A Past That Does Not Pass By
Pearl cotton thread, calico
A Past That Does Not Pass By is part of a series of studies that explores personal trauma and anxiety through obsessive acts of embroidery that lie between therapy and torture. Here is the ghost of a text that has been meticulously stitched, then entirely unpicked, the lengths of thread that formed each line hanging loose and frayed. The text itself is illegible, but its absence has been made present in the small residual fibres that have accrued along widened gaps in the weave, like tiny wounds with needle as weapon. It is both ink stains on a page and bruises across skin.
The only indication of the original text is a citation identifying it as an excerpt from a chapter called ‘Life and Death of Speech’ in Julia Kristeva’s Black Sun: Depression and Melancholia.
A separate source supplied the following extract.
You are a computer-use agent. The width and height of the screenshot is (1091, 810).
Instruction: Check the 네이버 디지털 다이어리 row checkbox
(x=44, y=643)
The piece itself was conceived in response to two texts by Sigmund Freud: ‘Remembering, Repeating, and Working-Through’ and ‘Mourning and Melancholia’.
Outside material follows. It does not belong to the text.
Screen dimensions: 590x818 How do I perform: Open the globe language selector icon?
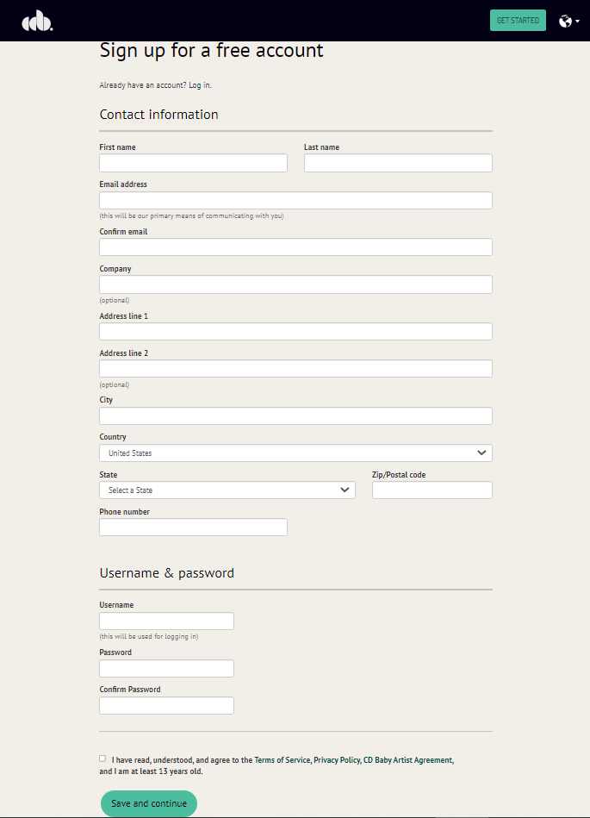[568, 22]
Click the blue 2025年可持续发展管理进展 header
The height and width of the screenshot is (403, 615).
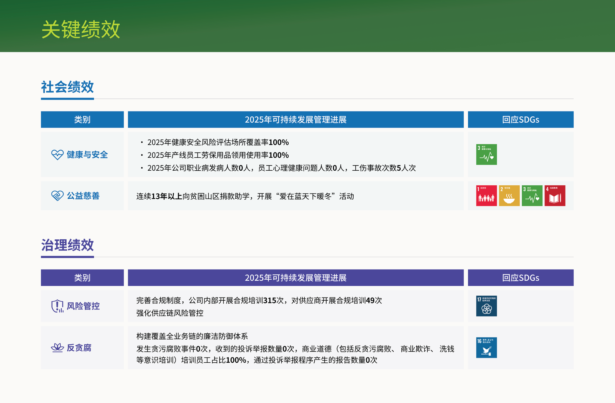point(295,119)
The embroidery, or its echo, thus becomes emblematic of a pain spoken then silenced, revealed then repressed; the unpicking resides in an ambivalent space between letting-go and burying-within.
This work was exhibited in Mementos: A collective exhibition, at Deptford Does Art in London, United Kingdom, from 13-16 June 2019. The show was organised by students of the Transcultural Memory module, led by Astrid Schmetterling, part of the MA Contemporary Art Theory programme in the Department of Visual Cultures at Goldsmiths, University of London.